* [GIVEN TASK] Set out the data as a Markdown table with two columns, Row and Line, covering only the lines from the one containing "Image resolution: width=1512" through the one containing "center [264, 657].", both included, with blank lines omitted.

=== INPUT FOR THIS TASK ===

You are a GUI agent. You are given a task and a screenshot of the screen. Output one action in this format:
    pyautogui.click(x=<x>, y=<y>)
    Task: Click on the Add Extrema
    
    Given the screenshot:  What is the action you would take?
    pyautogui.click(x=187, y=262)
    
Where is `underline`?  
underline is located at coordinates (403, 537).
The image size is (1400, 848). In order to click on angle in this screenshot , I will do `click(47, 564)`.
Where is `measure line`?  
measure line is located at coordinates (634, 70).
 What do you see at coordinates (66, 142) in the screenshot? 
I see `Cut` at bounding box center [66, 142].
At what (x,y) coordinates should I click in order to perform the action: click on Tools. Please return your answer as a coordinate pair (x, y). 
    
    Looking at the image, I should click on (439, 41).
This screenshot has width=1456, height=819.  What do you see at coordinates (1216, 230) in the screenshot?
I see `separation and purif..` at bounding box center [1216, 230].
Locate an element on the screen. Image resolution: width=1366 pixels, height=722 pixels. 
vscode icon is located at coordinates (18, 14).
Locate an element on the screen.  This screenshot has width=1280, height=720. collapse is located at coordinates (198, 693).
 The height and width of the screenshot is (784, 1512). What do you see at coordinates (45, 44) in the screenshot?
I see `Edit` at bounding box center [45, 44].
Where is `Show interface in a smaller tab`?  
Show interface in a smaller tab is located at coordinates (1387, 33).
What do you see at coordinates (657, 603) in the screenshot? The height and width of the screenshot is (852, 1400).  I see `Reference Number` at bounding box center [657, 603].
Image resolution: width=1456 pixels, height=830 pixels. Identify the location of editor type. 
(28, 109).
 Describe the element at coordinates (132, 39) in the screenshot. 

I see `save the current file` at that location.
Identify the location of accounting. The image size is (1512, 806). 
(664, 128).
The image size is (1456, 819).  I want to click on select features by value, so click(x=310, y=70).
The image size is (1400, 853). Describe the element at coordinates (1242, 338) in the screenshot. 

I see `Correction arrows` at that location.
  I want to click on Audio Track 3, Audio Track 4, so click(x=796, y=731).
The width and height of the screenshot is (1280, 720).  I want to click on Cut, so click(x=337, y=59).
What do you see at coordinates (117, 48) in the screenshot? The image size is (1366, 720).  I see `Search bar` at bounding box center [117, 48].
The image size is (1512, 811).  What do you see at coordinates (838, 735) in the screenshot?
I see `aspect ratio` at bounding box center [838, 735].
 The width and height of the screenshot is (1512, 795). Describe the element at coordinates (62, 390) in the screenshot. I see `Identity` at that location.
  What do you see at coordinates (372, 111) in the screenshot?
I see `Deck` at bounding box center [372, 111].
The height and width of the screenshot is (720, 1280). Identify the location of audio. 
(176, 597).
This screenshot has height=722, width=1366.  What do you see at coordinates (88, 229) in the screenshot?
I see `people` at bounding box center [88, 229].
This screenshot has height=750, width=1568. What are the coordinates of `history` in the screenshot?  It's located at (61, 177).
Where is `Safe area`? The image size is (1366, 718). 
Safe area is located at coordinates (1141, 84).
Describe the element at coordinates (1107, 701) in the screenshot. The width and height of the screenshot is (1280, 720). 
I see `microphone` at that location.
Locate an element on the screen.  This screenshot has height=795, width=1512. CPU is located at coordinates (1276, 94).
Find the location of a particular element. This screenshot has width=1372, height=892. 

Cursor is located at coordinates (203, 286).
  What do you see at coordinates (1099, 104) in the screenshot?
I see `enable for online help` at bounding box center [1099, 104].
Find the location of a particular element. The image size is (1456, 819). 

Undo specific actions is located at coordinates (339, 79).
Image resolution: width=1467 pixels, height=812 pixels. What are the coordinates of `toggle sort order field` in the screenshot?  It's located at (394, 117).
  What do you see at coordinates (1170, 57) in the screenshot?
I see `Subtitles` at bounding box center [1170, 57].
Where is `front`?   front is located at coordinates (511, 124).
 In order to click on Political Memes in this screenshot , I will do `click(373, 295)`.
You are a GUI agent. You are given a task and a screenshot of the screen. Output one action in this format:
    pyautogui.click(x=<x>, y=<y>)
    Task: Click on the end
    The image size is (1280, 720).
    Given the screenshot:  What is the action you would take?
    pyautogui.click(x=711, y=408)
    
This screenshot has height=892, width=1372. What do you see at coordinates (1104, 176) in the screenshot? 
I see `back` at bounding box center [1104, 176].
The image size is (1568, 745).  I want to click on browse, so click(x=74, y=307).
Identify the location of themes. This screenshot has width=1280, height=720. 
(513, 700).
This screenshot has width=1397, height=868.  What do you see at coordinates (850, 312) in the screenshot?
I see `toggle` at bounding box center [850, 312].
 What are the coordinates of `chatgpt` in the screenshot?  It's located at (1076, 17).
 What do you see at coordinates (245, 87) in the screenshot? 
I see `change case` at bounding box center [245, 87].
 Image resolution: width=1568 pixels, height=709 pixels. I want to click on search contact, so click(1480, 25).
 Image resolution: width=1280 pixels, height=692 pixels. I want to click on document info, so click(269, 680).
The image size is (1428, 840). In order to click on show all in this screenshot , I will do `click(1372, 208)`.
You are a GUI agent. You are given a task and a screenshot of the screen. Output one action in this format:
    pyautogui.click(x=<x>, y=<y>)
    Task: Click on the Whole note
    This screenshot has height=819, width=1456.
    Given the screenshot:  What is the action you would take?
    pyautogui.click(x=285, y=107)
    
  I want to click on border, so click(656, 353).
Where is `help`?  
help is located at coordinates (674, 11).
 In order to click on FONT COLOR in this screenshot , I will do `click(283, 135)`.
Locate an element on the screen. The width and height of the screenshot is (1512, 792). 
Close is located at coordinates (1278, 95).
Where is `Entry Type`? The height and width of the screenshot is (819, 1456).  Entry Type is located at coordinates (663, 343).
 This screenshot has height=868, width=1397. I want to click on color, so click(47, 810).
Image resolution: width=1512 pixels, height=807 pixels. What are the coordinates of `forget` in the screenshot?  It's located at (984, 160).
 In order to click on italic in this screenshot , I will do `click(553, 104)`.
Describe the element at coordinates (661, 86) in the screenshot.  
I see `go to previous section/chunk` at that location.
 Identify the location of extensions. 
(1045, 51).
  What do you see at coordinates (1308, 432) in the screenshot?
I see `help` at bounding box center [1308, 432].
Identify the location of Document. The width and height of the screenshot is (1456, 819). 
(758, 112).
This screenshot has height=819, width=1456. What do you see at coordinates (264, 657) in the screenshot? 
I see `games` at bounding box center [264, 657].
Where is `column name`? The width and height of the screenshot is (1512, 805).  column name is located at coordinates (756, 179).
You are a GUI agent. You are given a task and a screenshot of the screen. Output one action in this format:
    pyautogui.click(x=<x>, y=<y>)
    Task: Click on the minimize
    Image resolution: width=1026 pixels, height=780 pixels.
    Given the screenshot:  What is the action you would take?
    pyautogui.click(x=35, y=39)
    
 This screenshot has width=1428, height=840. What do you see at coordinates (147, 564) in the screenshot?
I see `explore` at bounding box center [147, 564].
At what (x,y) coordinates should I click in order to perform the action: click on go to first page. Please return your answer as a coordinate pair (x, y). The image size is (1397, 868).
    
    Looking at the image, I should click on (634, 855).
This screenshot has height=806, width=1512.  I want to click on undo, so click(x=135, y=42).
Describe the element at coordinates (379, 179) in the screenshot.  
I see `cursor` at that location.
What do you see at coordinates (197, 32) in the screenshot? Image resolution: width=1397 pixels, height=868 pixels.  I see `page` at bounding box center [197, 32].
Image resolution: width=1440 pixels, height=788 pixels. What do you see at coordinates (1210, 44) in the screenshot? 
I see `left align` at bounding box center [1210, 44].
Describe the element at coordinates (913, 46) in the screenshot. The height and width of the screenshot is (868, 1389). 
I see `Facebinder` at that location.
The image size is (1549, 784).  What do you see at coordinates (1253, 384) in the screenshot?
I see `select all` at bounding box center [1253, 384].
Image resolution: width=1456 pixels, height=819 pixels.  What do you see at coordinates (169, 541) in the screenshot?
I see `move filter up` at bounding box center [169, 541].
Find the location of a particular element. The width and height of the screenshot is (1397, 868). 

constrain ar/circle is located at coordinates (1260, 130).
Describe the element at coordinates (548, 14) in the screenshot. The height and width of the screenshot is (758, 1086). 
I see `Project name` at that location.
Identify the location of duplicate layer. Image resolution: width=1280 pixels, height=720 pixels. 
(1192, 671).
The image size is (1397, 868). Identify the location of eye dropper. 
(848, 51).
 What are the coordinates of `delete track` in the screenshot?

===

* [WORKED SOLUTION]
| Row | Line |
|---|---|
| 1 | Image resolution: width=1512 pixels, height=807 pixels. What are the coordinates of `forget` in the screenshot?  It's located at (984, 160). |
| 2 |  In order to click on italic in this screenshot , I will do `click(553, 104)`. |
| 3 | Describe the element at coordinates (661, 86) in the screenshot.   |
| 4 | I see `go to previous section/chunk` at that location. |
| 5 |  Identify the location of extensions.  |
| 6 | (1045, 51). |
| 7 |   What do you see at coordinates (1308, 432) in the screenshot? |
| 8 | I see `help` at bounding box center [1308, 432]. |
| 9 | Identify the location of Document. The width and height of the screenshot is (1456, 819).  |
| 10 | (758, 112). |
| 11 | This screenshot has height=819, width=1456. What do you see at coordinates (264, 657) in the screenshot?  |
| 12 | I see `games` at bounding box center [264, 657]. |